Product Overview
[Drug Name]
Generic Name: Erdosteine Capsules
Trade Name: Haixin Erdosteine Capsules 150mg*12 Capsules
Pinyin Code: HaiXin EDuoSiTanJiaoNang 150mg*12Li
[Main Ingredient]
The main ingredient of this product is erdosteine.
[Properties]
This product is a hard capsule containing a white or off-white powder.
[Indications/Main Functions]
It is indicated for acute and chronic bronchitis and airway obstruction caused by thick sputum.
[Precautions]
Use with caution in patients with severe liver or kidney dysfunction. Patients with peptic ulcers should take this product under the guidance of a physician.
[Drug Interactions]
This product is contraindicated in patients with allergies.
[Pediatric Use]
This product is contraindicated in children under 15 years of age.
[Elderly Use]
The safety of this product during pregnancy has not been established. Therefore, pregnant and breastfeeding women should avoid this product.
[Specifications]
150mg*12 tablets
[Dosage and Administration]
Oral, 0.3g (2 tablets) twice daily.
[Adverse Reactions]
Nausea, stomach discomfort, bloating, and gastrointestinal disturbances.
[Contraindications]
Contraindicated in patients with allergies to this product.
[Overdose]
Unknown.
[Pharmacology and Toxicology]
Pharmacological Action: This product is a mucolytic agent and a prodrug. Its molecular structure contains a blocked sulfhydryl group (-SH). It is biotransformed in the liver into an active metabolite containing a free sulfhydryl group, which exerts its mucolytic effect.
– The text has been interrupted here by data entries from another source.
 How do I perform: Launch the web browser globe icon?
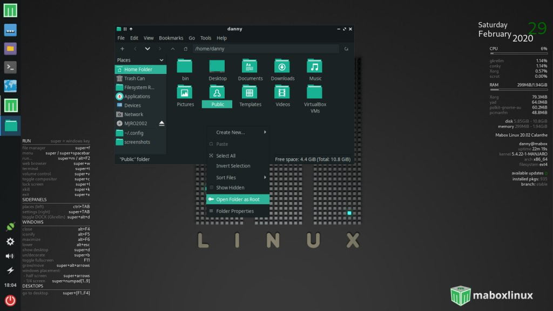[x=10, y=86]
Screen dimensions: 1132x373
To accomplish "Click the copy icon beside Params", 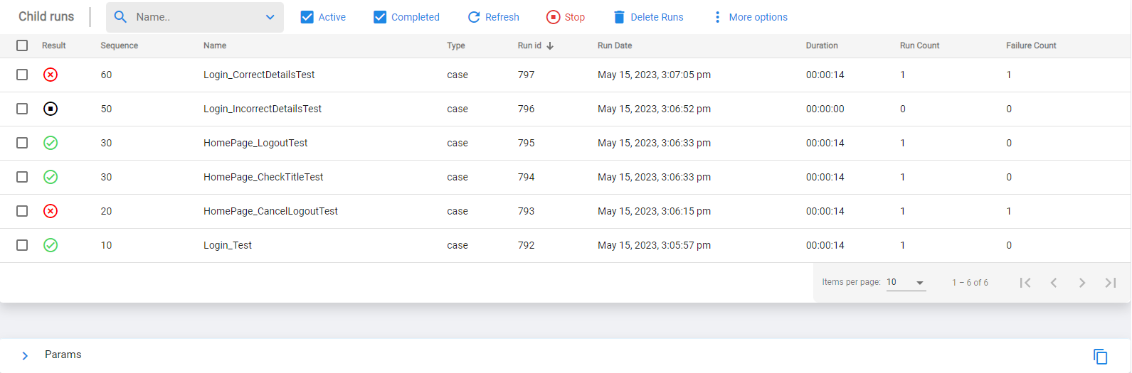I will [1101, 356].
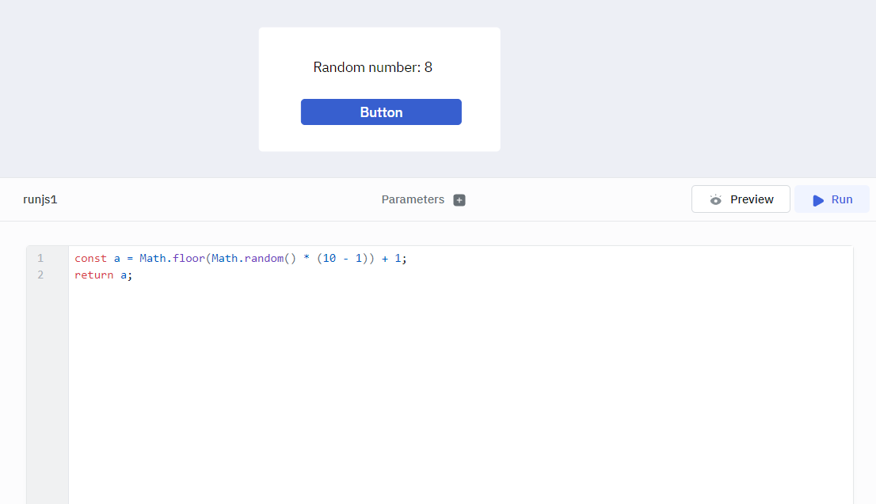Place cursor on the return keyword

93,275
Its mechanism of action is likely to be that the free sulfhydryl metabolite cleaves the disulfide bonds of mucins in bronchial secretions, altering their composition and rheological properties (reducing sputum viscosity), thereby facilitating sputum excretion. Additionally, this product may enhance mucociliary function. Toxicology Studies: Repeated-dose toxicity: Continuous oral administration of this product for three months in Beagle dogs and SD rats at doses of 48 mg/kg/day and 300 mg/kg/day, respectively (equivalent to 2.7 times and 4.9 times the proposed human clinical dose, based on body surface area conversion), resulted in positive urine ketone bodies, a toxic reaction that was reversible after drug discontinuation. Genotoxicity: The Ames test, CHL cell chromosome aberration test, and ICR mouse bone marrow micronucleus test were all negative. Reproductive toxicity during the teratogenically sensitive period: Continuous gavage administration of 1000 mg/kg/day (equivalent to 162 times the proposed human clinical dose based on body surface area) to pregnant SD rats from gestational days 6 to 15 resulted in suppressed maternal weight gain, delayed fetal ossification of the skull, hyoid bone, thoracic vertebral center, and pubic bone, and decreased ossification points in the caudal vertebrae, xiphoid process, and metacarpal bones. The no-toxicity dose was 500 mg/kg/day (equivalent to 81 times the proposed human clinical dose based on body surface area).
[Pharmacokinetics]
Research reports indicate that single and multiple oral doses of erdosteine in healthy adults resulted in low plasma concentrations of the unchanged drug, and at least three metabolites containing free sulfhydryl groups were detected. The drug has a plasma protein binding rate of 64.5% and is primarily excreted via the kidneys as an inorganic sulfate salt. Food rarely affects its absorption. Metabolism and excretion are well documented, and no accumulation was observed after multiple doses. The metabolism of this product after oral administration in healthy elderly volunteers and children and adults with acute and chronic bronchitis is the same as that in healthy adult volunteers. In patients with moderate liver and kidney impairment, the pharmacokinetics of this product are not significantly changed.